(Dataset entries)
####

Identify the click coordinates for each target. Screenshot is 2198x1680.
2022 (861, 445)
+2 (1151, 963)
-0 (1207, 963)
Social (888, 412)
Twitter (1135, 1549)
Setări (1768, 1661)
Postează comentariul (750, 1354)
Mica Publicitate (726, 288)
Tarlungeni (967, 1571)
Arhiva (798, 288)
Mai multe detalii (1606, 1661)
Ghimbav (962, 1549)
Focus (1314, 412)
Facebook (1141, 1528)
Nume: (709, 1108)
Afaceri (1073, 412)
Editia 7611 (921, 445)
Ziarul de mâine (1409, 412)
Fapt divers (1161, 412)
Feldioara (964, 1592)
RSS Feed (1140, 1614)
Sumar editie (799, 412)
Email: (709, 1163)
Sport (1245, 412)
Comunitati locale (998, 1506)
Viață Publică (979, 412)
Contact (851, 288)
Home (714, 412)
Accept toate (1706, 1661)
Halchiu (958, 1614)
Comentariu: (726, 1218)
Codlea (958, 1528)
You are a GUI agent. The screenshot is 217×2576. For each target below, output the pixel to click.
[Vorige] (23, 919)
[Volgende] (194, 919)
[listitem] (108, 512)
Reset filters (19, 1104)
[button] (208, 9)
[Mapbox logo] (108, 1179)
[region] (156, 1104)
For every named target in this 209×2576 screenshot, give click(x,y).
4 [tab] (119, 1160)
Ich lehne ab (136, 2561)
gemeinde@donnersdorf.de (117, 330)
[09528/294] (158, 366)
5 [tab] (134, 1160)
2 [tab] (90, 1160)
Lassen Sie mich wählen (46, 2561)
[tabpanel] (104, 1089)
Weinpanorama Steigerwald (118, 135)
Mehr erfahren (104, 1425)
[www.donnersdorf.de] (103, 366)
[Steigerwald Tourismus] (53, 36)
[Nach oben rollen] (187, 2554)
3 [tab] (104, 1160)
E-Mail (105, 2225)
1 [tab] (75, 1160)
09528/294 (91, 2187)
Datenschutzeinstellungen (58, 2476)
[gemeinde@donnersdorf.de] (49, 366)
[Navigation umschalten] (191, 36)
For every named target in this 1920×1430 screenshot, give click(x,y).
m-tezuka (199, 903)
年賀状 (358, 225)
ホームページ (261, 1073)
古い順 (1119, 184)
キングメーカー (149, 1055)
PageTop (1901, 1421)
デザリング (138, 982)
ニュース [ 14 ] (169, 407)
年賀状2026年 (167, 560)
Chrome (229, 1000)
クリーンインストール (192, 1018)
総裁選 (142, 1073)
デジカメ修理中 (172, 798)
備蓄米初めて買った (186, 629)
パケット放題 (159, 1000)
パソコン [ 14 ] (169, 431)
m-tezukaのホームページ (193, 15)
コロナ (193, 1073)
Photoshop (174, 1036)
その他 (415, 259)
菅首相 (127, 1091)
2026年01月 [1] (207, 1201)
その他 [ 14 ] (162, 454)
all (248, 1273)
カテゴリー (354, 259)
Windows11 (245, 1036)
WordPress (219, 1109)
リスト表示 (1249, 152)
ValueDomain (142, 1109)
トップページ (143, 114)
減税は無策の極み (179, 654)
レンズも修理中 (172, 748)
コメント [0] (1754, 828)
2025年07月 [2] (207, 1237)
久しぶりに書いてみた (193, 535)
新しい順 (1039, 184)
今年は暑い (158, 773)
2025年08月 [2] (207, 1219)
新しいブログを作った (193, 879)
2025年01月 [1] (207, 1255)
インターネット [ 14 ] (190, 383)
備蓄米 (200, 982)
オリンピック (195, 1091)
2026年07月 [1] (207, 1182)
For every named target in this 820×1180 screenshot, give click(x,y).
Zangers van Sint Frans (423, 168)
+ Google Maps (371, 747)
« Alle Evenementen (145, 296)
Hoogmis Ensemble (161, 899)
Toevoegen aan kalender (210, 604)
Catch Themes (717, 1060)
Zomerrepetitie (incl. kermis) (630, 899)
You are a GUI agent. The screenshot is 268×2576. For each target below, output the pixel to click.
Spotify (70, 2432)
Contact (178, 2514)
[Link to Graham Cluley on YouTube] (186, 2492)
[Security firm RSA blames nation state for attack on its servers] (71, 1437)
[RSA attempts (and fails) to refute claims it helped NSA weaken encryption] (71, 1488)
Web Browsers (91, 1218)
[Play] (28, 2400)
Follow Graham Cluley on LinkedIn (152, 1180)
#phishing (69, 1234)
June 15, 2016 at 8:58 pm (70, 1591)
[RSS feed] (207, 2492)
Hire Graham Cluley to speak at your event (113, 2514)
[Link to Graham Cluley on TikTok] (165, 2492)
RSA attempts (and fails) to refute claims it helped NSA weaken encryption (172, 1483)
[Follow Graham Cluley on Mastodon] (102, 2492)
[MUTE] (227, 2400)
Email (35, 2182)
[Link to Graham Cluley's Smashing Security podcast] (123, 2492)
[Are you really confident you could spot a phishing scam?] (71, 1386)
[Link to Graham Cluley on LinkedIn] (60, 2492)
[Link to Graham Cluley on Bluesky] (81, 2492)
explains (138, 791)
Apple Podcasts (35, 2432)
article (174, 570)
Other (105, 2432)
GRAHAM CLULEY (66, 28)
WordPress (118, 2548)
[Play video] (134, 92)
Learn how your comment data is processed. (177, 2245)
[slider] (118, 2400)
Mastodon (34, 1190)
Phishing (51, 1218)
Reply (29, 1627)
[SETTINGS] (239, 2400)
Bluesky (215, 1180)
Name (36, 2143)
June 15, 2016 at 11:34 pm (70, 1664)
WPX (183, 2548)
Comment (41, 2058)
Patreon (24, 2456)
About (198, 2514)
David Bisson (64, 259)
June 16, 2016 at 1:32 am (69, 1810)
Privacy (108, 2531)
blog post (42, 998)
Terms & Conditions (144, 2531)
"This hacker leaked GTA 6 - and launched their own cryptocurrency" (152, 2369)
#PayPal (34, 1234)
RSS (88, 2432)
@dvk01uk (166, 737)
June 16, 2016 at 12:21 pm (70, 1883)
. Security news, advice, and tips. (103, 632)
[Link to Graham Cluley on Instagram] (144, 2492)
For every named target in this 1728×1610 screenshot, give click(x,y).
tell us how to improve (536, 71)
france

####

**ABOUT THIS TASK**
From the entries above, restate word for word the lines from the line containing "RSS Feed (1140, 1614)" to the line containing "Comentariu: (726, 1218)", both ends included, and nothing more.

**ANSWER BOX**
RSS Feed (1140, 1614)
Sumar editie (799, 412)
Email: (709, 1163)
Sport (1245, 412)
Comunitati locale (998, 1506)
Viață Publică (979, 412)
Contact (851, 288)
Home (714, 412)
Accept toate (1706, 1661)
Halchiu (958, 1614)
Comentariu: (726, 1218)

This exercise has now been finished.